Problem:
Pull each line containing "icon" out of the data and copy it.

Material for the task:
====
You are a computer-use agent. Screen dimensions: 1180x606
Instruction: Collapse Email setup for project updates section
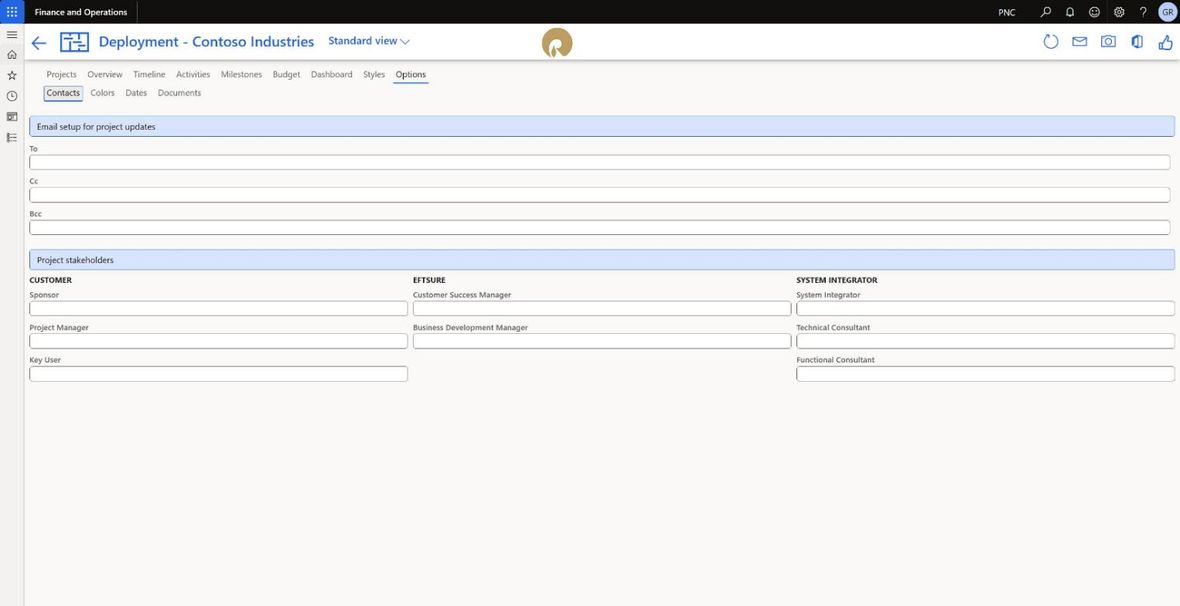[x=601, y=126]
====
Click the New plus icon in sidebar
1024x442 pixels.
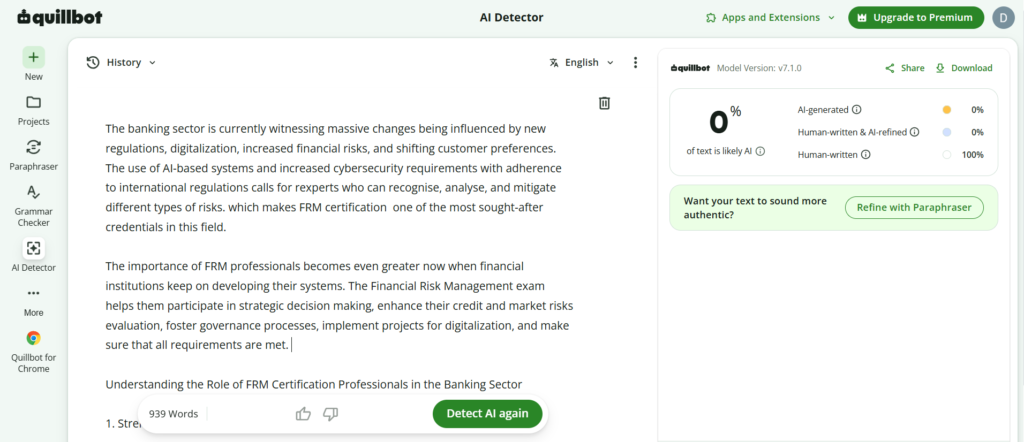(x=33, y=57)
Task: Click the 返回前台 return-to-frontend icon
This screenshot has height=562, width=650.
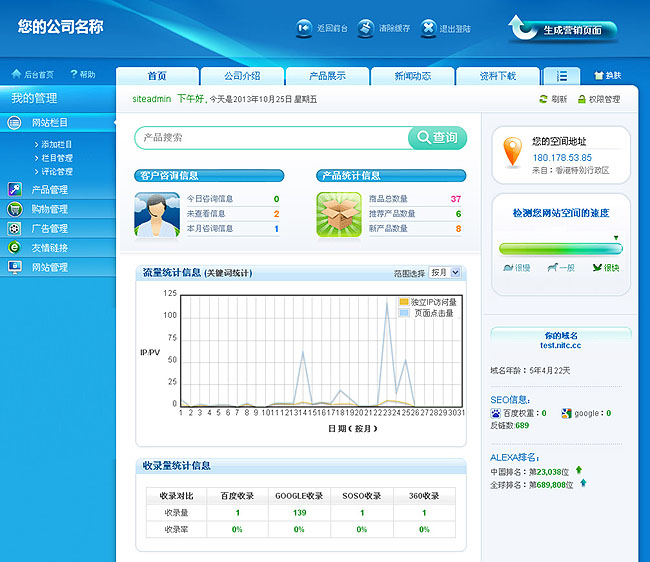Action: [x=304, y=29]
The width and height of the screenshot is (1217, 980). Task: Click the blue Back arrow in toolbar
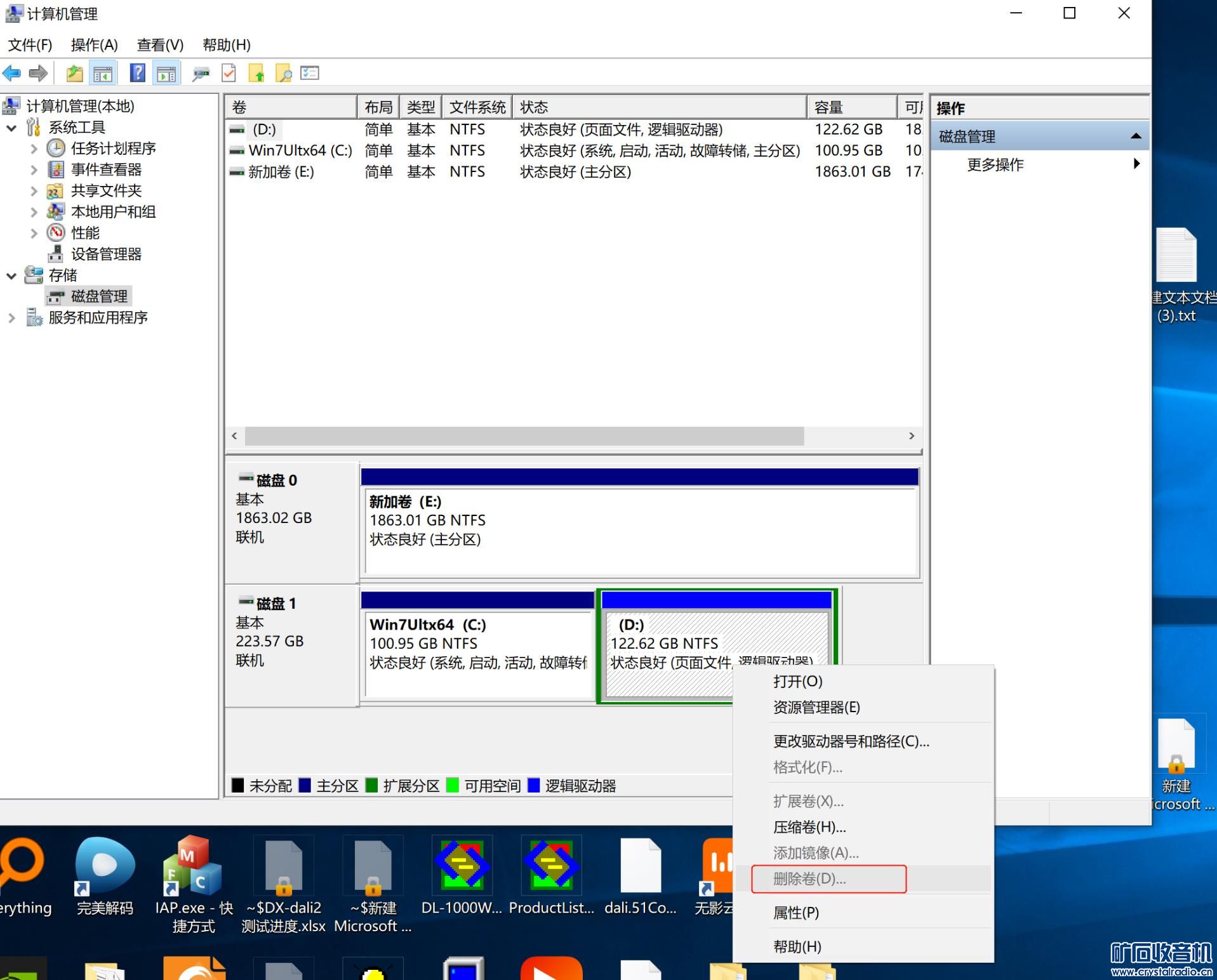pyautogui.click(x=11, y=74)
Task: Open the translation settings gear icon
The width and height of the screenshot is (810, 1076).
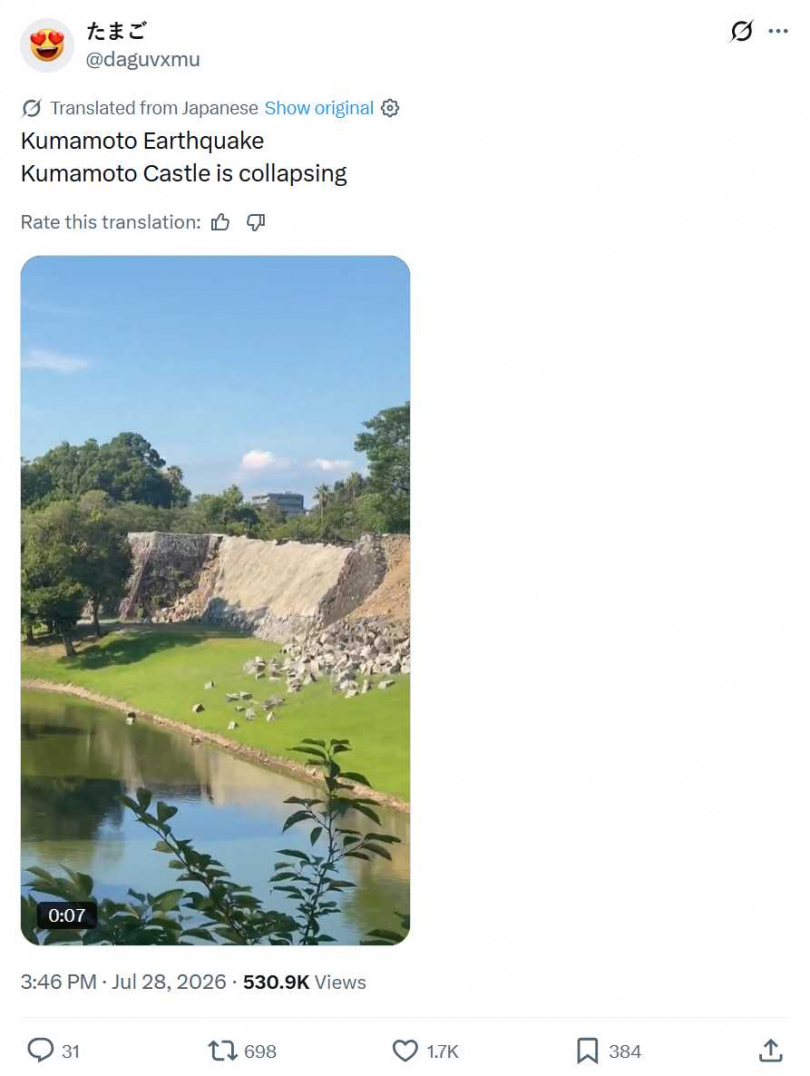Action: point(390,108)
====
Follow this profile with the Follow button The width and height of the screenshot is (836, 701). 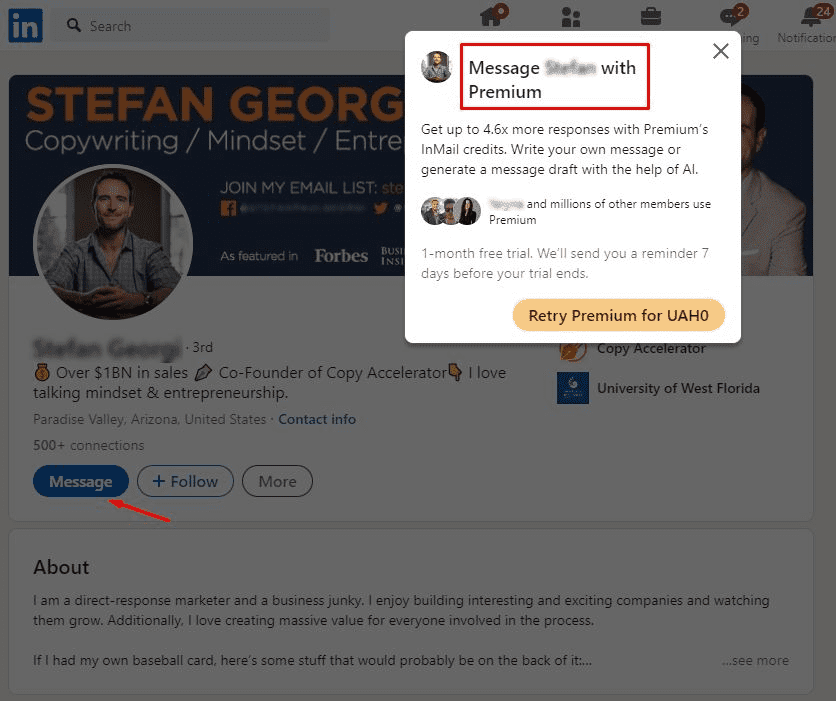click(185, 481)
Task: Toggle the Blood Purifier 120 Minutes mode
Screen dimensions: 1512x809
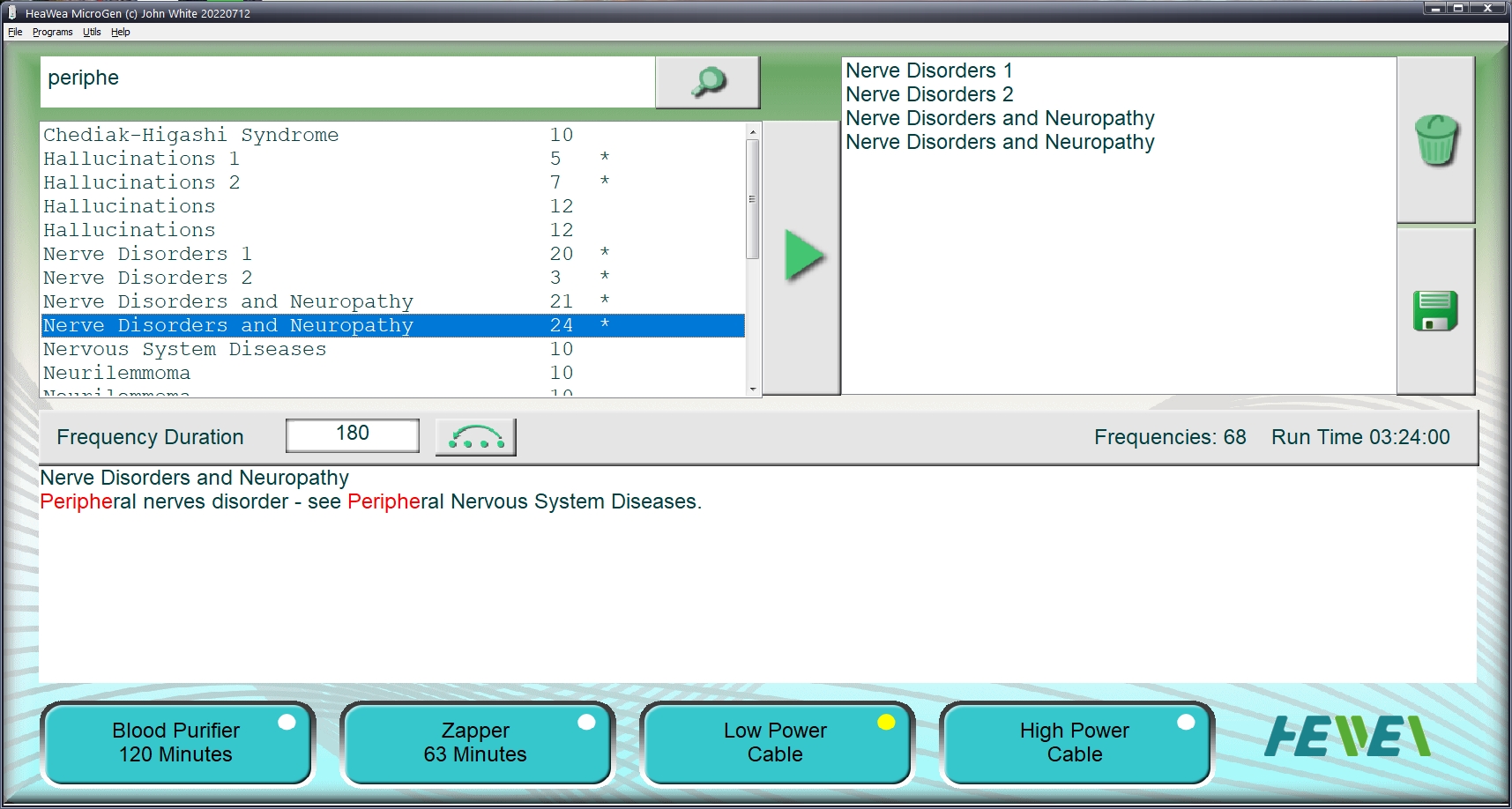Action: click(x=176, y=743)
====
Result of this exercise:
Click the New plus icon in sidebar
Task: Click the 返回前台 return-to-frontend icon
Task: Open the translation settings gear icon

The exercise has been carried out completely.